Bizim yaşadığımız COVİD-19 pandemisi deneyiminde de diğer pandemilerde olduğu gibi pandemi sırasında veya hemen sonrasında, etkileri hızlı bir şekilde ortaya çıkmayabilir. Bu noktada insani krizler, büyük protestolar düzenlemek için gerekli olan iletişim ve ulaşım ağlarını engellemektedir. Dahası, kamuoyu baskı zamanlarında uyum ve dayanışmayı destekleyebilir. Bazı durumlarda, görevdeki rejimler, iktidarı pekiştirmek ve muhalefeti bastırmak için acil bir durumdan da yararlanabilir. COVİD-19 deneyimi şu ana kadar bu tarihsel modelle tutarlı bir şekilde hareket etmiştir. Aslında, Dünya çapında eşitsizlikten kaynaklanan huzursuzluk olaylarının sayısı neredeyse beş yıl içinde en düşük seviyesine geldi. Dikkate değer istisnalar arasında Amerika Birleşik Devletleri ve Lübnan yer alıyor, ancak bu durumlarda bile, en büyük protestolar potansiyel olarak daha da kötüleşebilecek, ancak doğrudan COVİD-19’in neden olmadığı konularla ilgili olacağı tahmin ediliyor. IMF , huzursuzluğun genellikle bir salgından sonra aldığı forma odaklanmaktadır. Bu analiz, zaman içinde ayaklanmalar ve hükümet karşıtı gösteriler ile riskinin arttığını göstermektedir. Buna ek olarak, çalışma, büyük bir hükümet krizi riskinin arttığına dair kanıtlar bulmaktadır. Hükümeti devirmekle tehdit eden ve genellikle şiddetli bir salgından sonraki iki yıl içinde ortaya çıkan bir olay olduğu tarihte gözlemlenmiştir.

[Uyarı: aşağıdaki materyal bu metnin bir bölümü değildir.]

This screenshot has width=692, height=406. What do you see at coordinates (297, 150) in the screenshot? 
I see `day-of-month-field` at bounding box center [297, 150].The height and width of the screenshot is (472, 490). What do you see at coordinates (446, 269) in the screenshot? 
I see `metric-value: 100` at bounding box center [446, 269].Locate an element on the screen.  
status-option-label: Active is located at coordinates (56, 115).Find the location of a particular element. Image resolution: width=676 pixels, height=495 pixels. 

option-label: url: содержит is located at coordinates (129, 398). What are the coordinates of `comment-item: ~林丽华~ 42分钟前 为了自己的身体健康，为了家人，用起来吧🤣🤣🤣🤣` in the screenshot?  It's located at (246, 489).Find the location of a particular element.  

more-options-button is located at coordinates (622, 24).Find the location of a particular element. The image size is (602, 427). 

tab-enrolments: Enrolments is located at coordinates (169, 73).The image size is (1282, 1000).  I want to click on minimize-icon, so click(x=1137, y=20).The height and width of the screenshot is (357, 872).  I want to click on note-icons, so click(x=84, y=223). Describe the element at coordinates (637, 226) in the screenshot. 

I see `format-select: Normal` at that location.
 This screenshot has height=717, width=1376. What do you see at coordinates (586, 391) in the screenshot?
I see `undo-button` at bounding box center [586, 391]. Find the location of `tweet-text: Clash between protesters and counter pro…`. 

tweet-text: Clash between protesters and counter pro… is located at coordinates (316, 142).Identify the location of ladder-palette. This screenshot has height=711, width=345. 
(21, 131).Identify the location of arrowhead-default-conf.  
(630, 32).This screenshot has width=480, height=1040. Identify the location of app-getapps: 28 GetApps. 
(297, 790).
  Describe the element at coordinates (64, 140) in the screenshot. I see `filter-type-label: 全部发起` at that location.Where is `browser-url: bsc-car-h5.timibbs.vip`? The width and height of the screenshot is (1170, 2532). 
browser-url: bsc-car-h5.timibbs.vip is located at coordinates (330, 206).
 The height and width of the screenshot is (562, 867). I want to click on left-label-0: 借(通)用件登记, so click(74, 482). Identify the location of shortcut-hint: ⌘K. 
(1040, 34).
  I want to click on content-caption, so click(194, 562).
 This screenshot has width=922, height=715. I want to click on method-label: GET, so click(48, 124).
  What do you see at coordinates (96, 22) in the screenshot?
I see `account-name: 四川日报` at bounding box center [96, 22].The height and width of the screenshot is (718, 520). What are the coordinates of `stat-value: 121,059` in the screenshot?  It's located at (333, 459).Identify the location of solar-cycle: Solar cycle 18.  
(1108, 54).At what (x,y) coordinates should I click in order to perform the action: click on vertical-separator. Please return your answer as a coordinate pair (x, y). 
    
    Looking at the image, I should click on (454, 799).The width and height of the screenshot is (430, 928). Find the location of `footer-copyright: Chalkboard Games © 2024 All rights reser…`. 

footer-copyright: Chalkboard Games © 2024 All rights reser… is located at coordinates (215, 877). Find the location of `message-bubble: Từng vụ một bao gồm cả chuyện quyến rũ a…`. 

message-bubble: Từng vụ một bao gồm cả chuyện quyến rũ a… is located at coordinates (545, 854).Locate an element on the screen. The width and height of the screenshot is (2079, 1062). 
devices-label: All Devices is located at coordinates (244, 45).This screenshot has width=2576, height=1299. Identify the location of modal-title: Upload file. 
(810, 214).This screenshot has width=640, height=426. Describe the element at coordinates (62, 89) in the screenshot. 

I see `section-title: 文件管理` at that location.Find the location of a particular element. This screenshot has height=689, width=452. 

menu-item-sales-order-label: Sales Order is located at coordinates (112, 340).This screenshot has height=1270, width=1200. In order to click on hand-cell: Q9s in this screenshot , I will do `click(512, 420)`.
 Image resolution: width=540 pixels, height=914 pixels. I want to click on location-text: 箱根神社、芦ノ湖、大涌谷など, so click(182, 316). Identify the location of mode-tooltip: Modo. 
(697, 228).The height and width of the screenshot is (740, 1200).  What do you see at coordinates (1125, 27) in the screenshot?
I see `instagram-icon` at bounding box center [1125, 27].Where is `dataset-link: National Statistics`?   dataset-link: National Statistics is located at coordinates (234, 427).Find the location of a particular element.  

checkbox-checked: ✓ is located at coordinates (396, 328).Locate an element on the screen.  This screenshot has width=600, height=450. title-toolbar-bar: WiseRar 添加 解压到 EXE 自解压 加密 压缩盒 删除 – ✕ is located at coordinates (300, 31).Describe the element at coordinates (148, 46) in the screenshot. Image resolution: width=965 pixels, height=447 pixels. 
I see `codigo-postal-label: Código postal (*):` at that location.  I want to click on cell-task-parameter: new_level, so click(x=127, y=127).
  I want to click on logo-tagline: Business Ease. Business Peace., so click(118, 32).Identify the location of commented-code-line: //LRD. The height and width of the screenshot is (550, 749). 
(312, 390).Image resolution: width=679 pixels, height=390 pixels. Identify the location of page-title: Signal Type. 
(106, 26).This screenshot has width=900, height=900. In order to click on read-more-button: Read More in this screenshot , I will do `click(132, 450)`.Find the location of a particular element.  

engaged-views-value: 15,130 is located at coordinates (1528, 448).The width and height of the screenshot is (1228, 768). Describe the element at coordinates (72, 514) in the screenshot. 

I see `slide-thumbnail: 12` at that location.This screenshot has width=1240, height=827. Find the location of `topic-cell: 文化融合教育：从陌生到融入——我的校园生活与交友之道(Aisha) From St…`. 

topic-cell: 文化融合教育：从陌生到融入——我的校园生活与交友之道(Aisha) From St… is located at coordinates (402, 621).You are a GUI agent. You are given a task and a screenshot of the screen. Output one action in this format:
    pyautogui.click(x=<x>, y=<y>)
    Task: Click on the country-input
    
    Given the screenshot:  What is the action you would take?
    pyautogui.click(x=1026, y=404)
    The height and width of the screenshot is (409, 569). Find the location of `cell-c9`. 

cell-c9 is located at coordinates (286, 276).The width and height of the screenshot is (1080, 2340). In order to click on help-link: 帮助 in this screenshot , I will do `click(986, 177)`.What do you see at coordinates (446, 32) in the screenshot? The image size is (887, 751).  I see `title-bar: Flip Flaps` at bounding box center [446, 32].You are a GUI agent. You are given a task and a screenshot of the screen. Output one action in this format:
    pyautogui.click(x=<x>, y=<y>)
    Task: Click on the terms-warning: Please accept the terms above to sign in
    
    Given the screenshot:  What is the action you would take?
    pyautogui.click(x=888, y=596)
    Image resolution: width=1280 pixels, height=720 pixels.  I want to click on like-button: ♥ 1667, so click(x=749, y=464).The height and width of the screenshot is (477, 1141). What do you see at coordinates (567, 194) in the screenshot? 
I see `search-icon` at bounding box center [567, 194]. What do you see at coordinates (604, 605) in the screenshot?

Eğer tarih bir yol gösterici ise, pandemi şartları hafifledikçe huzursuzluk ortamı yeniden ortaya çıkabilir. Kriz, kurumlara güven eksikliği, kötü yönetim, yoksulluk veya eşitsizlik gibi önceden var olan sorunları ortaya çıkardığında veya şiddetlendirdiğinde tehditler daha büyük olabilir.